As technical writers work in a variety of industries, there are many institutions that offer certifications, including:
Strategic Account Manager Certification (CSAM). Created by SAMA, this certificate teaches you the techniques needed to expand your customer base. It provides you with the knowledge to succeed on specific topics, like networking. This is a 12-18 month program, and you must currently be employed as a strategic account manager.
Certified Sales Professional (CSP). This certification course ensures you are great when handling vital customers and can consistently meet target sales, which employers love to see. You must have a college degree, 35 hours of accredited training in sales, and four years of experience to be eligible for this certification.
Project Management Professional Certification (PMP). This certification tells employers that you are knowledgeable in project management. It’s currently the number one management certification you can receive, but the requirements are strict. You’ll need a college degree, 36 months of leading projects, 35 hours of management training, and must pass the PMP exam.
In order for you to become an account manager, you’ll need a high school diploma or equivalent. Most account managers have a bachelor’s degree in business administration, sales, accounting, marketing, or another related field. Candidates are highly competitive when it comes to this career, so some go on to get a master’s degree.
Account managers work in a variety of industries. Many of them are working regular hours at B2B and B2C companies. Whether you’re managing tech accounts or retail accounts, the job is fairly similar. Students who want to become an account manager should get internships in management and work on being organized, strong-willed, and detail-oriented. Certifications related to this field are a plus, and many will go on to gather at least one after a few years in the field.
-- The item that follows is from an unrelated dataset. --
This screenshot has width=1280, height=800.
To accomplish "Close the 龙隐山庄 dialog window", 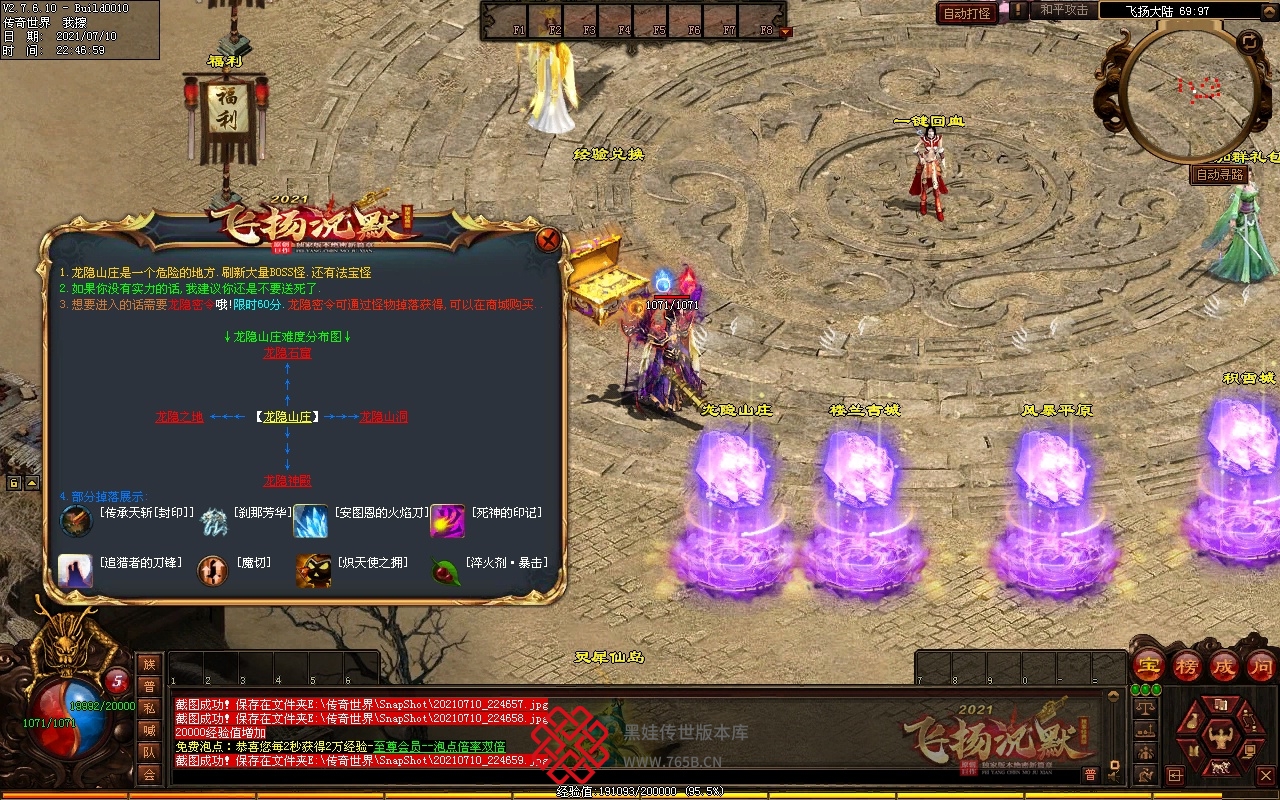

US, Bureau of Labor Statistics’ job outlook
SOC Code: 11-3010
Projected Employment in 2030
Projected 2020-2030 Percentage Shift
Projected 2020-2030 Numeric Shift
Account management positions will continue to be a competitive and demanding field as industries continue to grow. Software will continue to improve as well so that you can better manage your client relationships, but this will not take over the job of account management. There will be an increase in managers over the next 10 years, and this is an occupation that will always need a human’s touch.